• Vasco Cardoso

Chegou e disse!

Entendeu o governo que o primeiro acto público do novo responsável pela área da energia após a «remodelação» governamental fosse numa iniciativa promovida pela….EDP! Matos Fernandes, o agora Ministro do Ambiente e da Transição Energética (repare-se na carga programática e pomposa do nome do «novo» ministério), no seu estilo muito próprio, encarregou-se de sossegar as almas mais inquietas dos principais accionistas da EDP. Referindo-se à chamada CESE – Contribuição Extrardinária sobre o Sector Energético que a EDP se tem recusado a pagar ao Estado português, bem como, aos CAE e CMEC (contractos que garantem sem risco altos rendimentos à EDP e que embaraçam PS, PSD e CDS que estiveram na sua origem e promoção) que estão não só na base dos superlucros obtidos por esta empresa, ou como alguns dizem, das «rendas excessivas», o novo responsável, atirou: «chega de discutir a fruta da época!».

É claro para nós que as questões que se colocam ao País no plano energético não se esgotam nos impostos que a EDP deveria pagar e não paga, nem nos milhões de recursos públicos que recebe e não deveria receber, ou mesmo, na brutal factura que a energia representa, por essas mesmas razões para o Povo português. Mas isso não é uma mera fruta da época, mas a consequência da perda de controlo público de um sector estratégico para as mãos do capital estrangeiro, da liberalização do sector, da ausência de uma estratégia que em vários domínios tenha como objectivo diminuir a dependência e garantir a soberania energética do País, da submissão aos interesses dos monopólios.
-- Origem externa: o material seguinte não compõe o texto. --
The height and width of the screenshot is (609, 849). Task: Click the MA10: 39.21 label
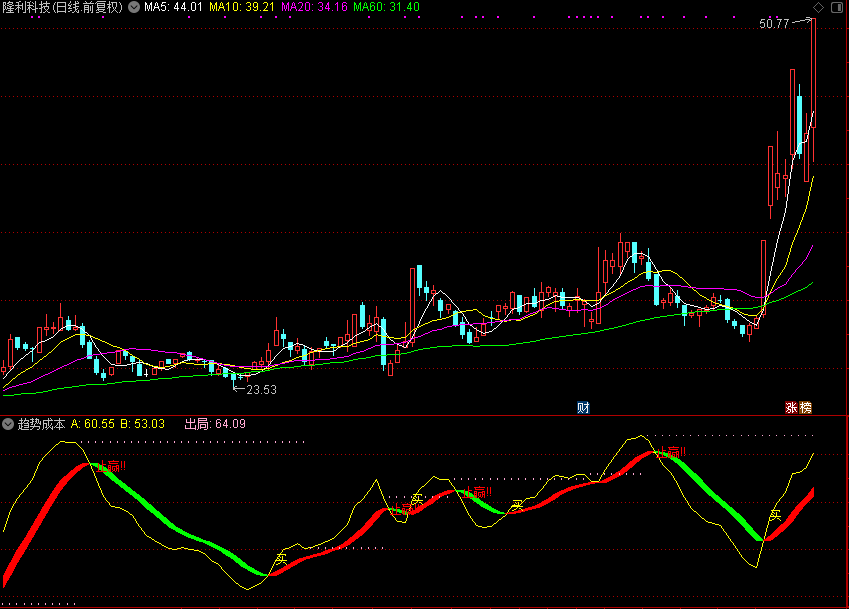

A EDP, que em conjunto com a REN domina o sector, tem há mais de uma década mais de 1000 milhões de euros de lucros anuais, com impactos no investimento, na competitividade da nossa economia, nas condições de vida do Povo português. Não falar da «fruta da época», como pretende Matos Fernandes, não é um favor que o Governo faz ao País em nome das grandes questões da chamada «transição energética», é um favor que o Governo faz aos grandes interesses que controlam o sector.